Der BPräsident ist frei (aA BVerfGE 62, 1 (63)), ob er dem Auflösungsvorschlag des BKanzlers folgen will; dessen Einschätzung (vgl. Rn. 2) bindet ihn nicht. Überlegungen, wann er (nicht) auflösen sollte, finden im GG keine Stütze. Die Auflösungsbefugnis wächst dem BPräsidenten umgekehrt überhaupt nur dann zu, wenn ihre formellen und materiellen Voraussetzungen vorliegen: Formell sind dies diejenigen des Art. 68. Materiell kommt noch das ungeschriebene Tatbestandsmerkmal der sog. „politischen Unstabilität“ hinzu, die ohne Auflösung des BTags nicht behoben werden kann (vgl. Sachs/Brinktrine Art. 68 Rn. 33), wobei dem BPräsidenten hier nur ein eingeschränktes Prüfungsrecht zukommt bei im Übrigen Einbeziehungspflicht v. BT und BKanzler (BVerfGE 62, 1 (50); str. für ein vollständiges Prüfungsrecht Rottmann Sondervotum BVerfGE 62, 108 (111)).
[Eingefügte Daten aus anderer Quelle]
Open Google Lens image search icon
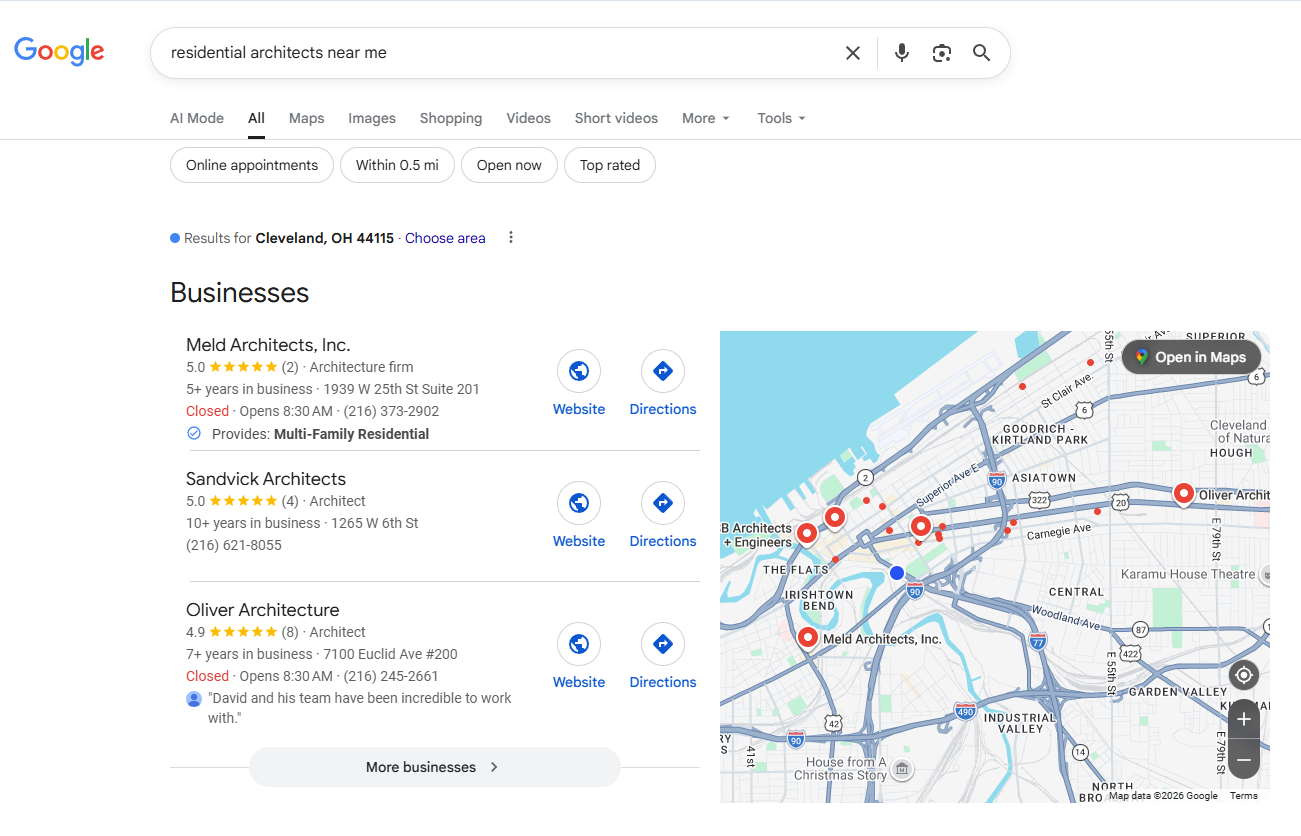 click(x=941, y=53)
Unabhängig von der Prüfung der Auflösungsvoraussetzungen bleibt der BPräsident im Übrigen frei bei seiner Entscheidung, ob er die Auflösung des BTags mit der damit verbundenen Verkürzung der Wahlperiode politisch für sinnvoll hält und ob sie von ihm politisch vertreten werden kann (BVerfGE 62, 1 (50 f.))

Die Auflösung des BTags ist ein staatsleitender Organisationsakt, sie bewirkt organisatorische Veränderungen im Gefüge der Verfassungsorgane. Eine Auflösung muss der BKanzler gegenzeichnen (Art. 58), sie ist form- und begründungsfrei, aber nur innerhalb von 21 Tagen nach Eingang des Vorschlags beim BPräsidenten zulässig; sie kann vom BPräsidenten rückgängig gemacht werden. Sie bewirkt nur, dass nach Art. 39 ein neuer BT gewählt werden muss. Bis zu dessen Zusammentritt (Art. 39 II) bleiben sämtliche Befugnisse des alten BTags unberührt, auch das Recht zur Wahl eines anderen BKanzlers (Art. 67 I 2). Macht der alte BT davon Gebrauch – in beliebig vielen Wahlgängen –, so „erlischt“ das Auflösungsrecht, dh es entfallen dessen Wirkungen (aA MKS/Epping Art. 68 Rn. 47 ff. (49): es dürfe keinen „Wettlauf „ zwischen BPräsident und BT geben,, also kein Auflösungsrecht durch den BPräsidenten, solange im BT „ernsthafte Bemühungen zur Krisenbewältigung“ stattfänden).

Das Auflösungsrecht des BPräsidenten ist auf 21 Tage ab Verkündung des Abstimmungsergebnisses im BT zeitlich befristet. Es erlischt, wenn in der Zwischenzeit der BT einen anderen Kanzler gewählt hat; der Versuch der Kanzlerwahl nach Art. 68 I 2 kann mehrmals unternommen werden, Art. 63 gilt nicht (vgl. Sachs/Brinktrine Art. 68 Rn. 36, Abwehr der Auflösung ).

Im Gegensatz zum konstruktiven Misstrauensvotum, das in der Hand des BTags liegt, und angesichts des Mehrheitsverlusts der bisherigen Regierung durch Neuwahl eines Kanzlers, welche das Vorhandensein einer neuen regierungsfähigen Mehrheit im Parlament zu demonstrieren vermag, ist die Vertrauensfrage ein Verteidigungsinstrument des BKanzlers, das bei unsicheren Mehrheitsverhältnissen präventiv eingesetzt werden kann: Bei einer drohenden Auflösung des BTags wirkt sie disziplinierend, bei bereits verlorener Mehrheit mündet sie in Neuwahlen. Mit der Vertrauensfrage kann der BKanzler einem konstruktiven Misstrauensvotum zuvorkommen.